Pattern Recognition and machine learning (mode recognition and computer learning) notes (1)

Source: Internet
Author: User

by Yunduan Cui

This is my own PRML study note, which is currently in the update.

Chapter II probability distribution of probability distributions

This chapter introduces the probability distribution model to be used in the book, which is the basis of the later chapters. Known as a finite set \ (\{x_{1}, x_{2},..., x_{n}\}\), the probability distribution is used to create a model: \ (p (x) \).
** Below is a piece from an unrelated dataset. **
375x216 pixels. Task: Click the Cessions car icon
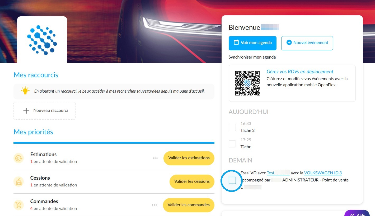click(19, 182)
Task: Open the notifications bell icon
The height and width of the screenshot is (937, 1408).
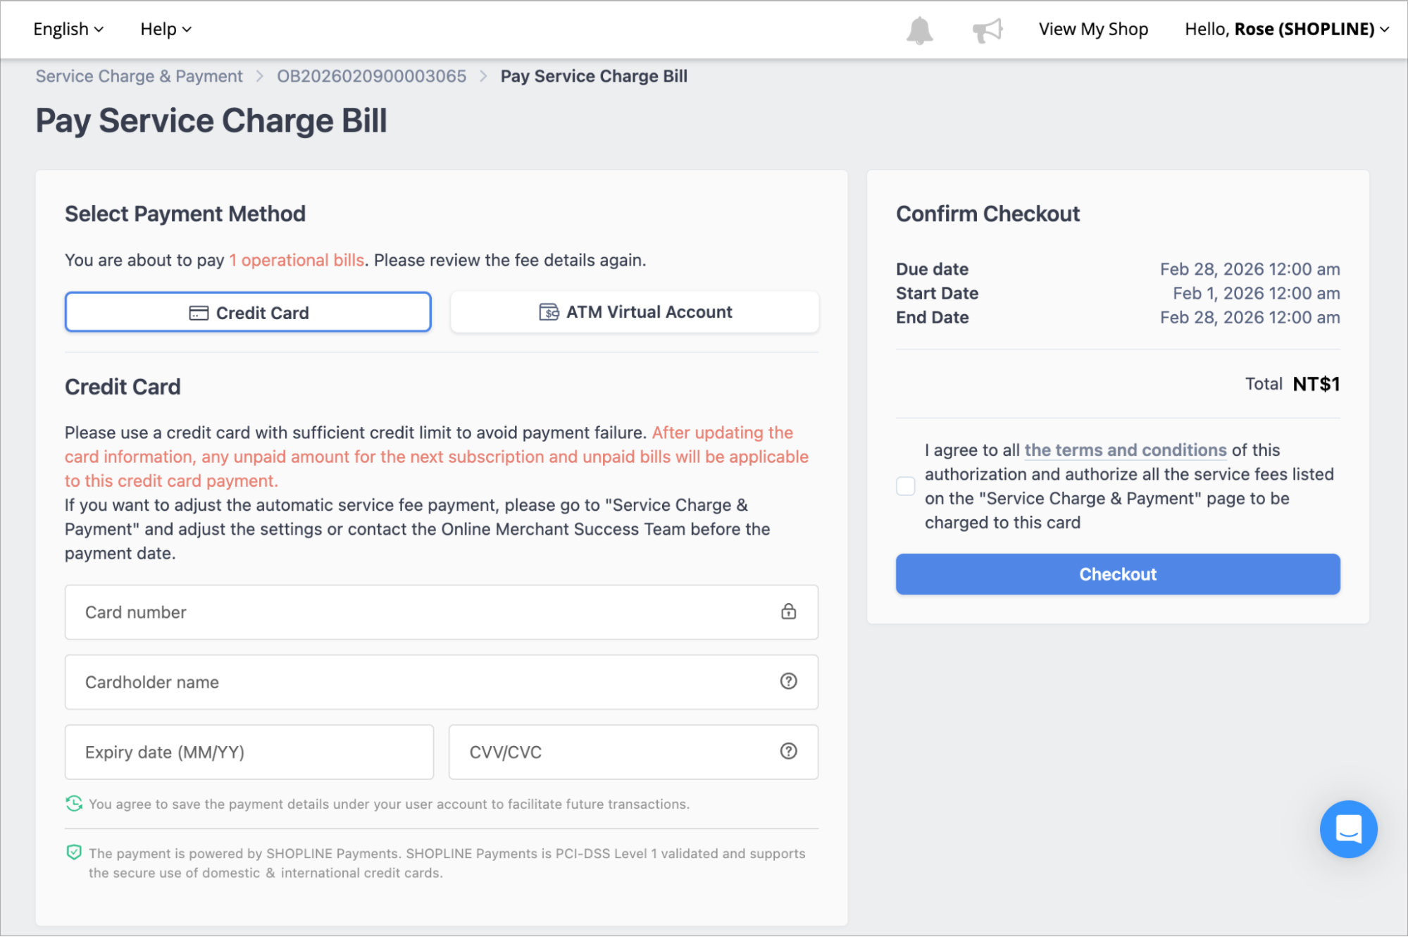Action: click(919, 30)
This problem is also known as density estimation ( density estimation ).

Main content
1. Binomial and multinomial distributions Bernoulli distribution and polynomial distribution for discrete random variables
2. Gaussian distribution Gaussian distribution for continuous random variables
3. Parameter estimation for Gaussian distribution: Frequency School/Bayesian School
4. Conjugate priori, and unification of each probability distribution
5. Parameter/No parameter method

2.1 Binary Variables binary variable
    • Bernoulli distribution (Bernoulli distribution)
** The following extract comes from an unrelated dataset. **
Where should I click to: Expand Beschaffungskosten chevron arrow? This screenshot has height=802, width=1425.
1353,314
Define binary random variables \ (x \in \{0, 1\}\), the Bernoulli distribution satisfies:

\ (Bern (X|\MU) =\mu^{x} (1-\MU) ^{1-x}\)

where \ (\mu\) is the parameter that controls the distribution, in accordance with:

\ (P (X=1|\MU) =\mu\).

The expectation and variance of the Bernoulli distribution satisfies:

\ (\mathbb{e}[x] = \mu\)
\ (Var[x] = \mu (1-\MU) \)

When there is an observation set \ (\mathcal{d}=\{x_{1}, x_{2},..., x_{n}\}\) and assuming that the observations are independent of each other, we can get a likelihood function (likelihood function) about \ (\mu\):

\ (P (\mathcal{d}|\mu) =
\displaystyle{\prod_{n=1}^{n}}p (X_{N}|\MU) =\displaystyle{\prod_{n=1}^{n}}\mu^{x_{n}} (1-\MU) ^{1-x_{n}}\)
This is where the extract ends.